- _Work task_
Without pictures, repeat the lines of the entries from the one containing "Instruction: Click the" through the last, both ends included, and nothing else.

━━━ Dataset records

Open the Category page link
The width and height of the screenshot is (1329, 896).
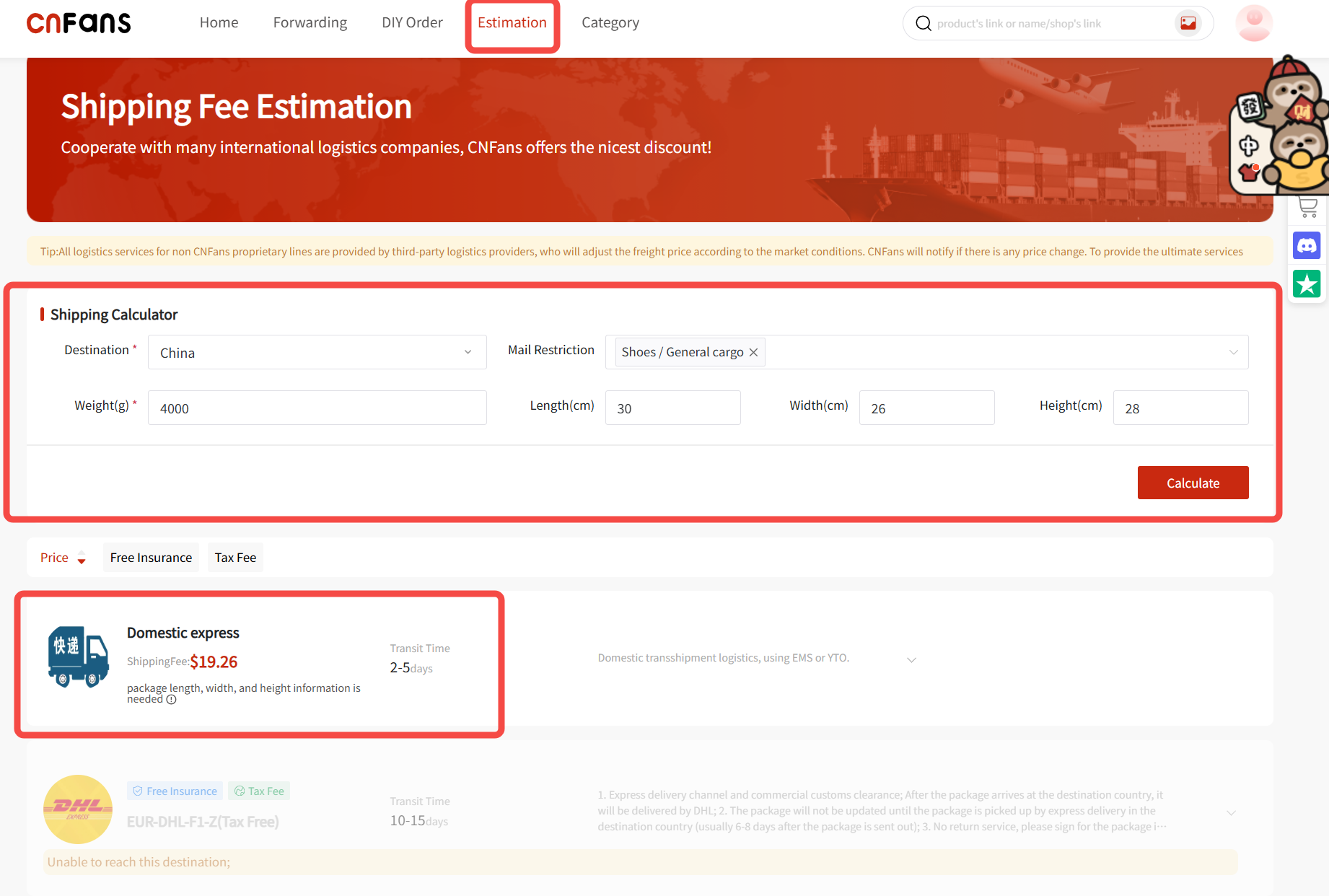(x=610, y=23)

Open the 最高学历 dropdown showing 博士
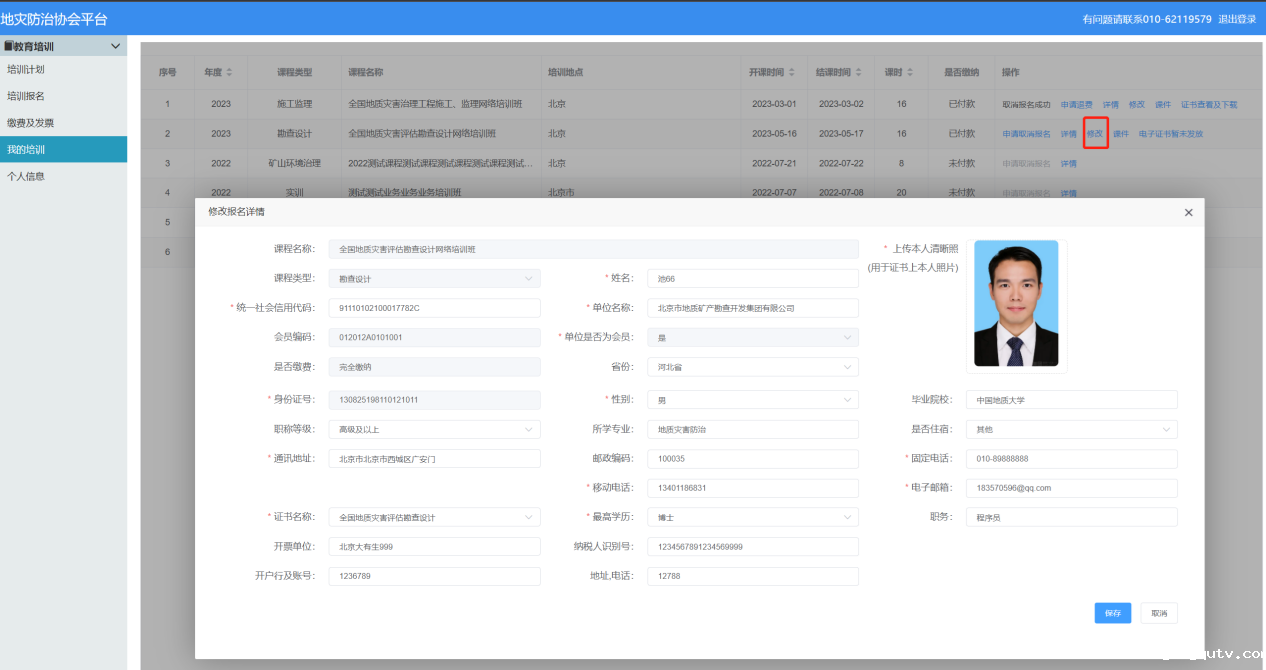[x=751, y=518]
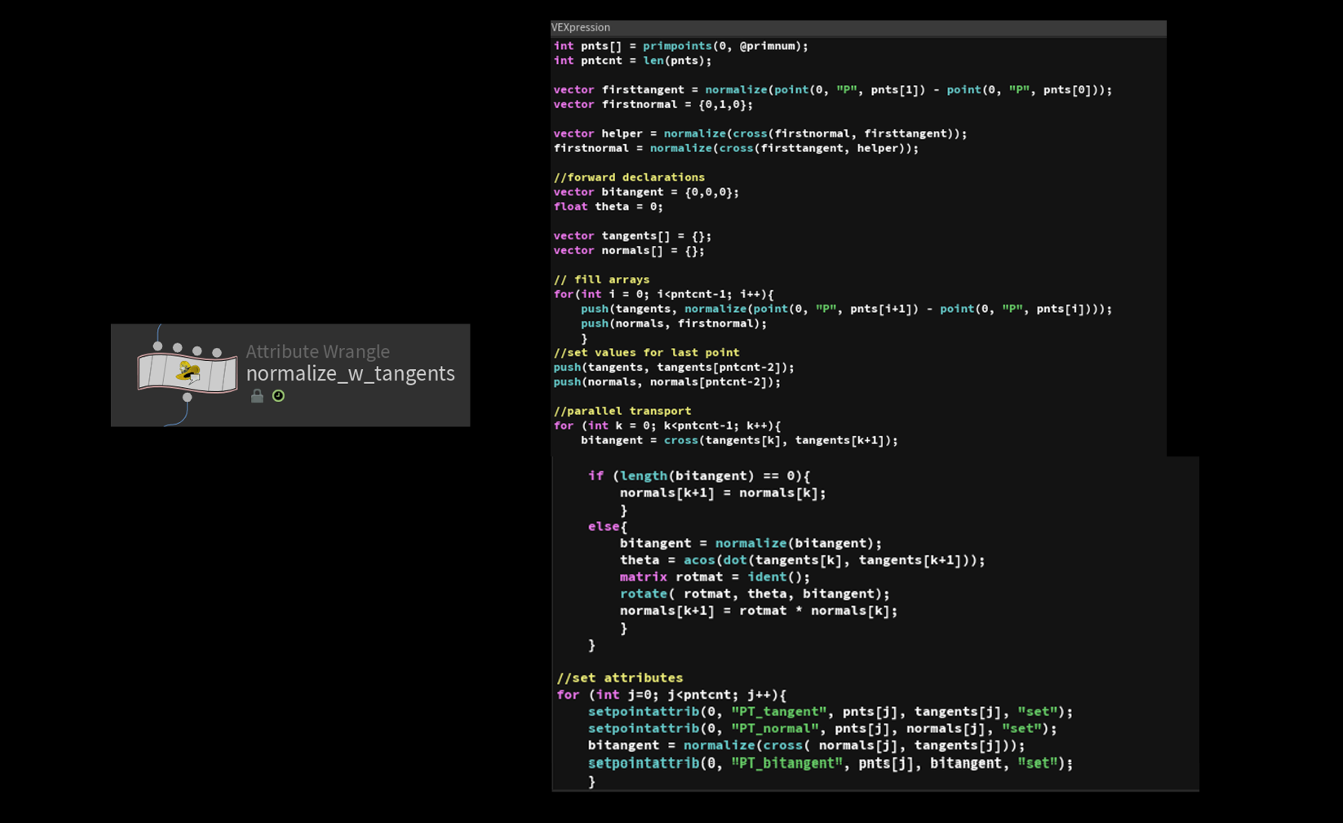Screen dimensions: 1343x823
Task: Click the "//set attributes" comment in code
Action: [620, 678]
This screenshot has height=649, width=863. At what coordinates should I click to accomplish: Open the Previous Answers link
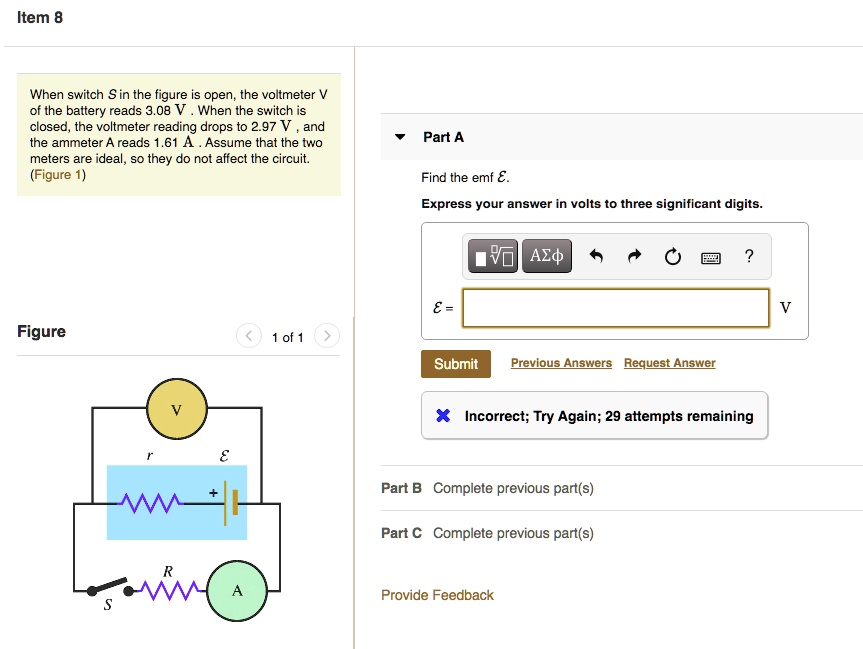coord(561,363)
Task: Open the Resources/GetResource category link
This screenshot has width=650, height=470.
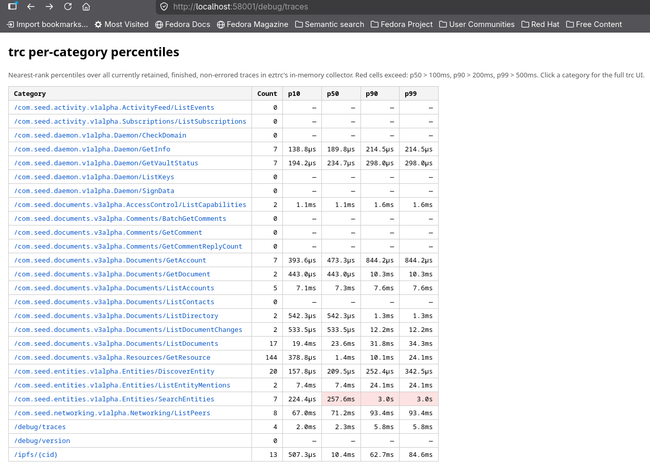Action: click(x=125, y=356)
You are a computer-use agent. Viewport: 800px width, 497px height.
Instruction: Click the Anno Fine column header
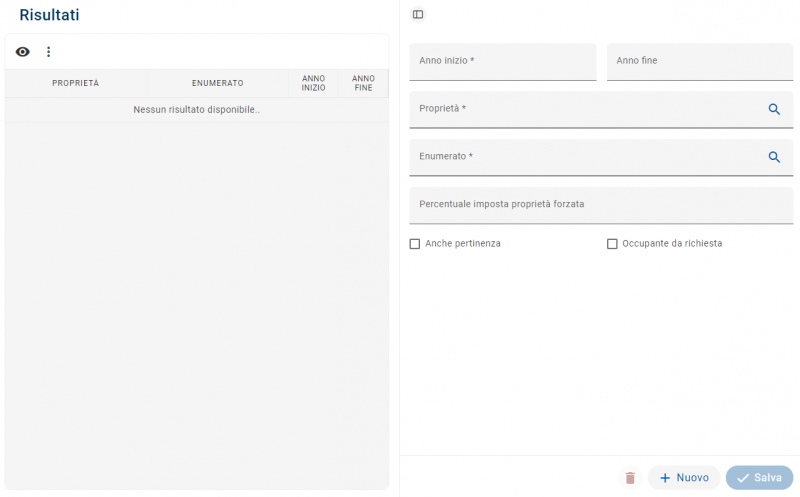tap(363, 83)
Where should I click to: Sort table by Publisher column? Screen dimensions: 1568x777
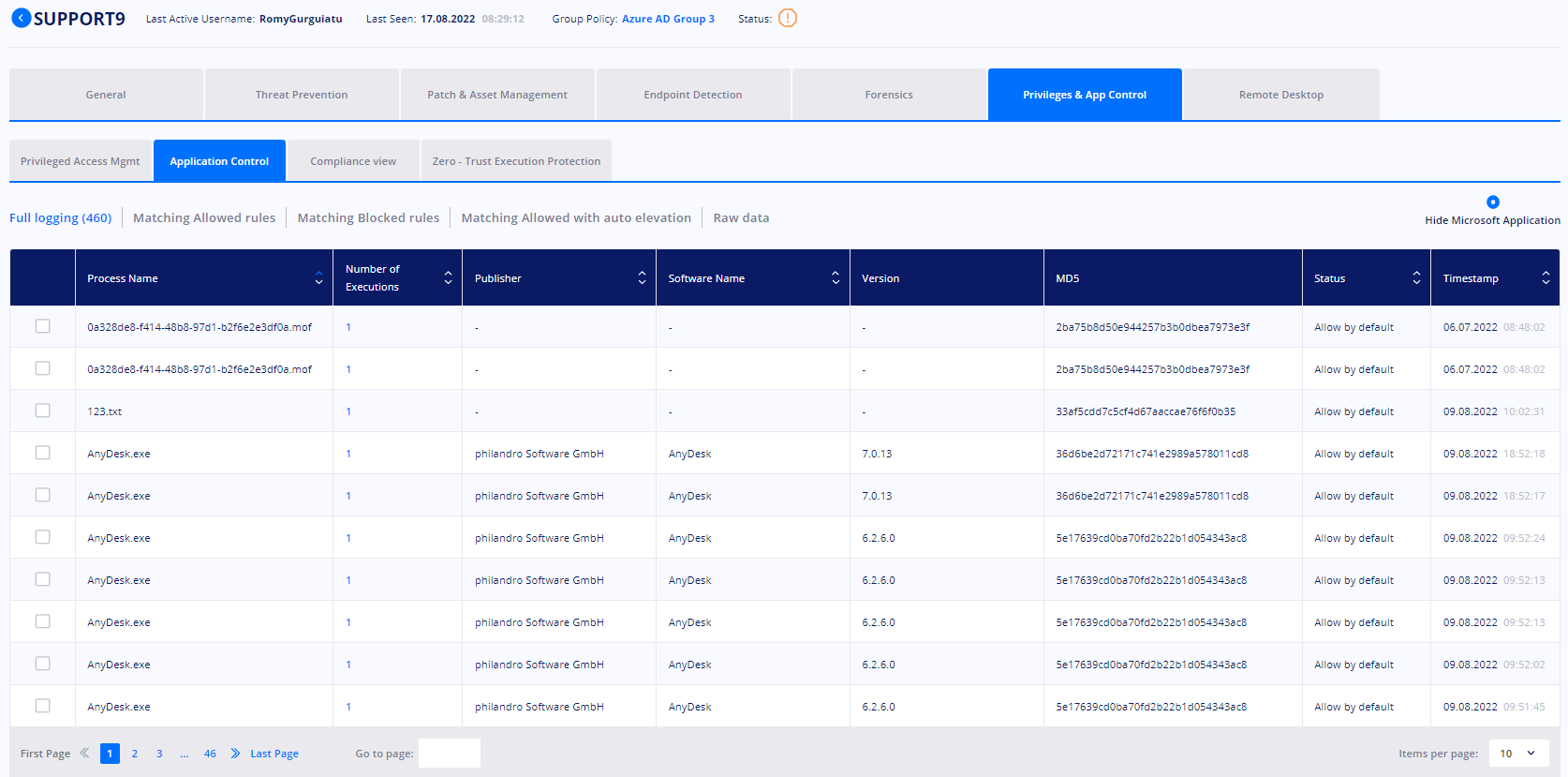coord(642,278)
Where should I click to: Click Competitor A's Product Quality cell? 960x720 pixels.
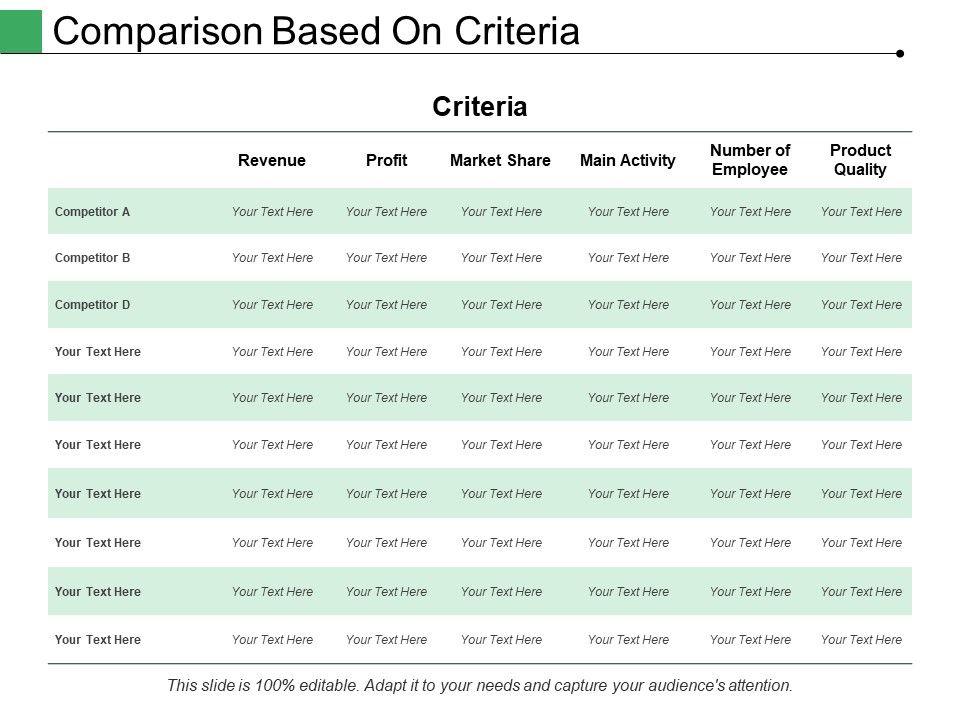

━━━━━━

- _Answer section_
Instruction: Click the Anno Fine column header
tap(363, 83)
Where should I click to: Sort table by Publisher column? Screen dimensions: 1568x777
coord(642,278)
Where should I click to: Click Competitor A's Product Quality cell? 960x720 pixels.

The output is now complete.